*** RECORDS PROVIDED ***

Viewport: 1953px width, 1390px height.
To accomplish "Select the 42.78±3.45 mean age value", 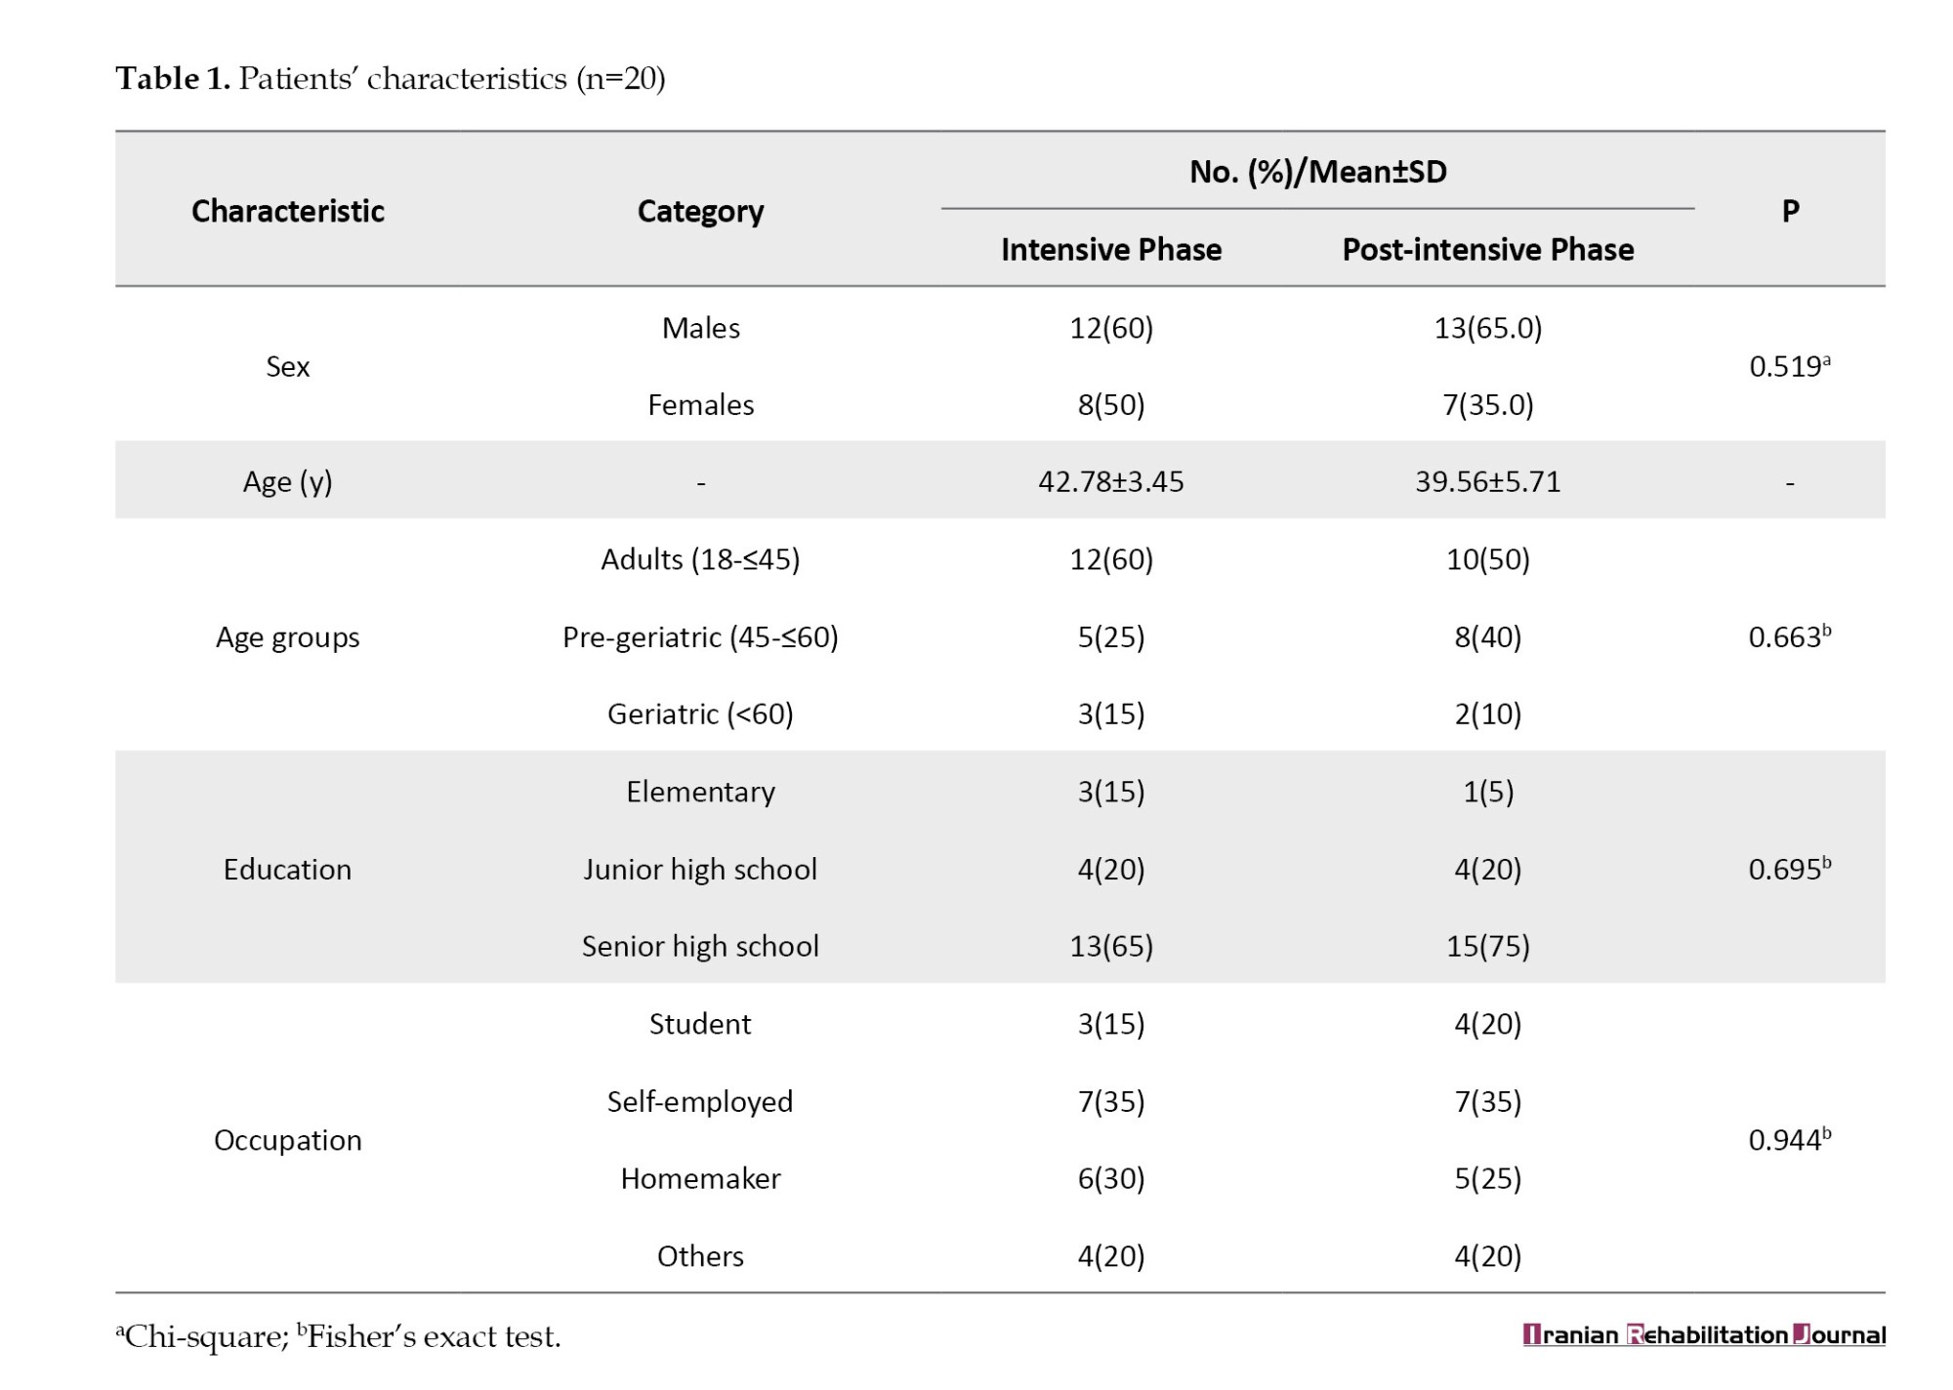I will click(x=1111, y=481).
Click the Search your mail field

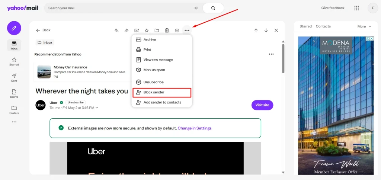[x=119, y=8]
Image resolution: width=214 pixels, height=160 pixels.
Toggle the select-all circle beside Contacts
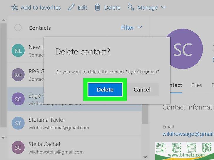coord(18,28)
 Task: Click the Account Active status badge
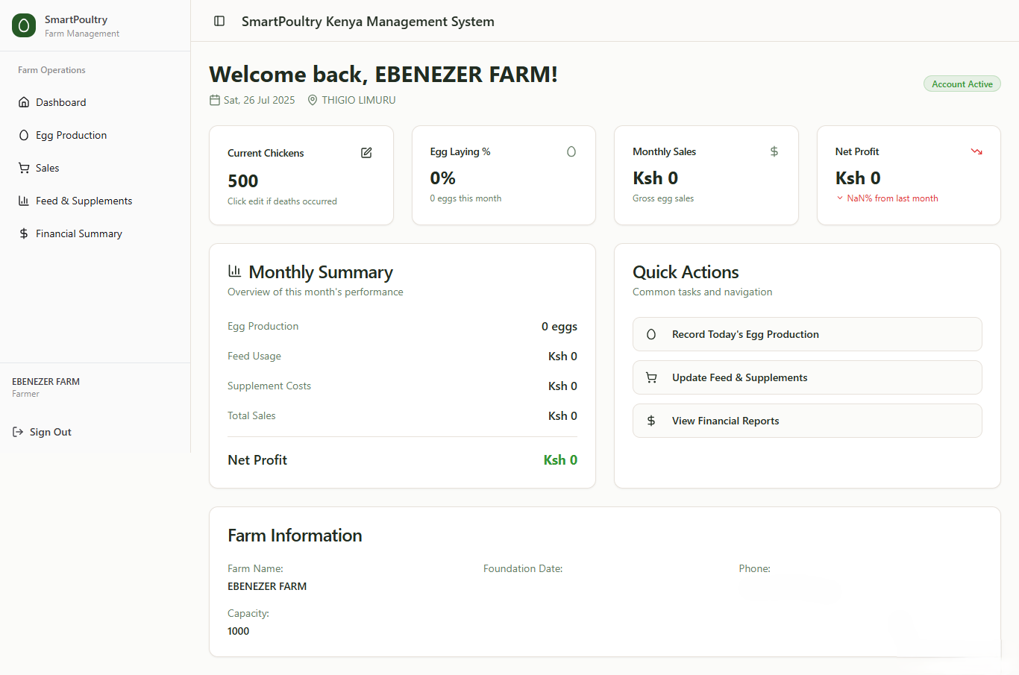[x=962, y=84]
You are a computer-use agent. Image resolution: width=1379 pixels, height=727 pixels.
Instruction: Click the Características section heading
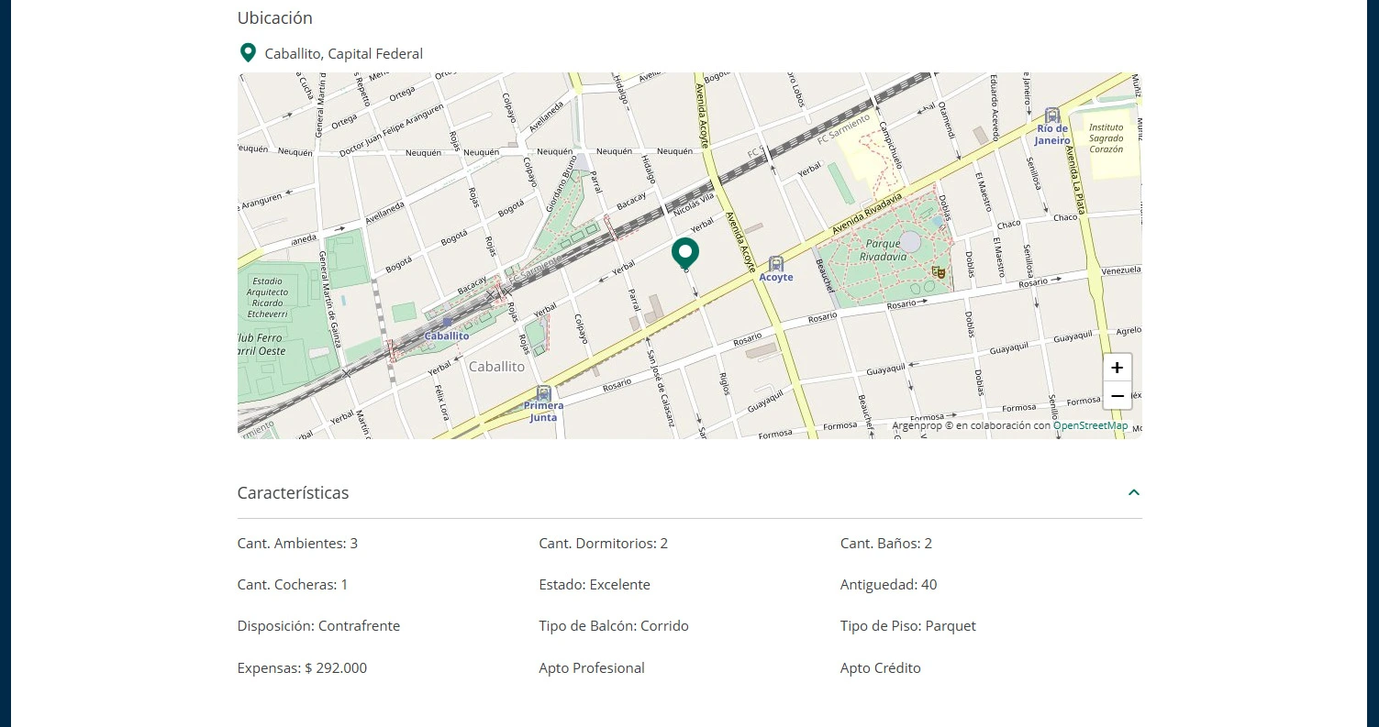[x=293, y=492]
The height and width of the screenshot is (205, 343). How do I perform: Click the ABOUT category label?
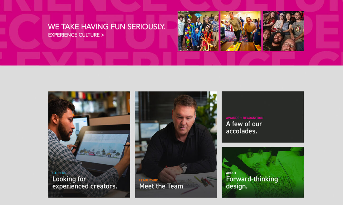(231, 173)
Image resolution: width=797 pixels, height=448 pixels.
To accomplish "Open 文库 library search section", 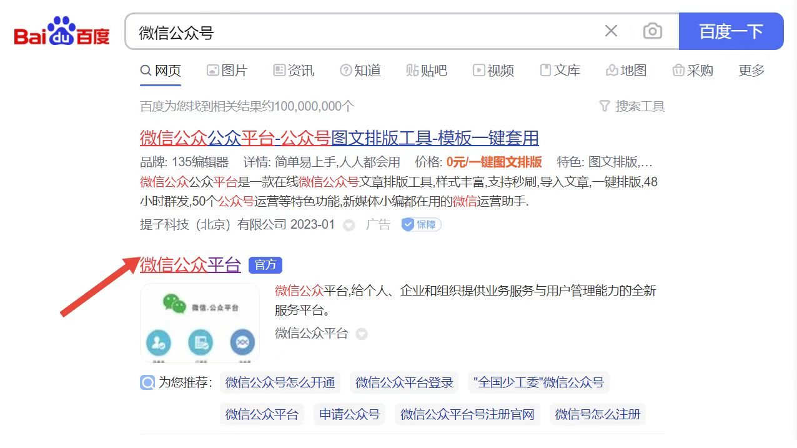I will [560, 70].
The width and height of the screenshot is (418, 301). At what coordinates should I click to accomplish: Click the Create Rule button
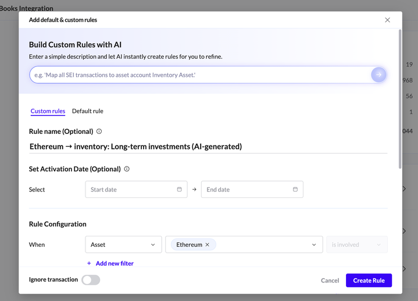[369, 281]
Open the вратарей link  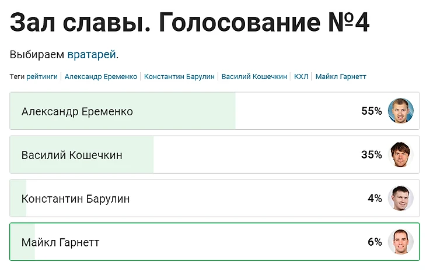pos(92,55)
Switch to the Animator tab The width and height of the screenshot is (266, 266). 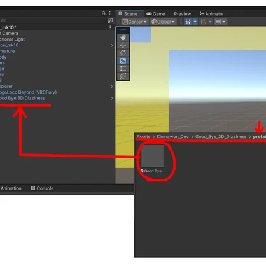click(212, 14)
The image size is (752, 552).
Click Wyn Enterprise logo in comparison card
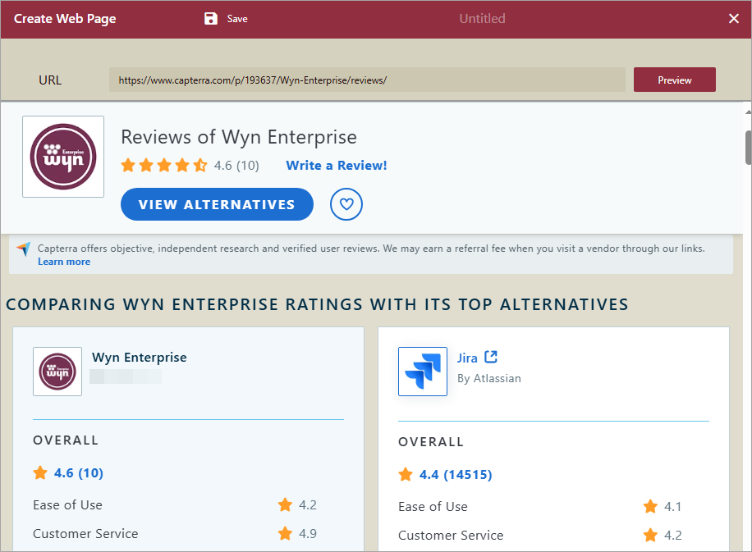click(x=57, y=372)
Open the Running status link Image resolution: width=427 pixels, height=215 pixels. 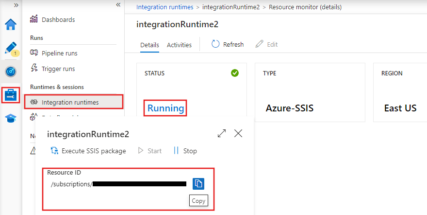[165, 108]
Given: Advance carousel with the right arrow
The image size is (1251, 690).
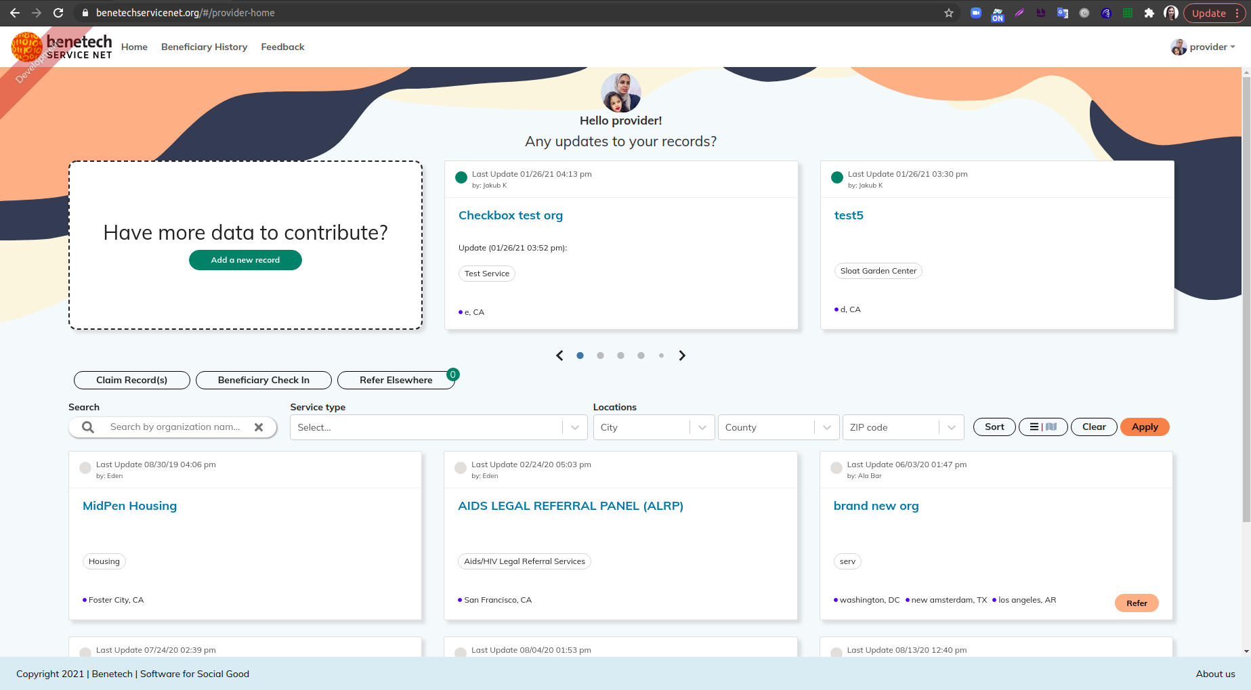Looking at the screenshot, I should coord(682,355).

***

=== WHAT YOU ARE ASKED TO DO ===
Rewrite the part of the records that opens with the line containing "You are a computer-use" and closes with the line containing "[x=293, y=492]", substituting "section title" for "section heading" and changing nothing else. Give only those lines, and leave the pictures out.

=== CORRECT OUTPUT ===
You are a computer-use agent. Image resolution: width=1379 pixels, height=727 pixels.
Instruction: Click the Características section title
[x=293, y=492]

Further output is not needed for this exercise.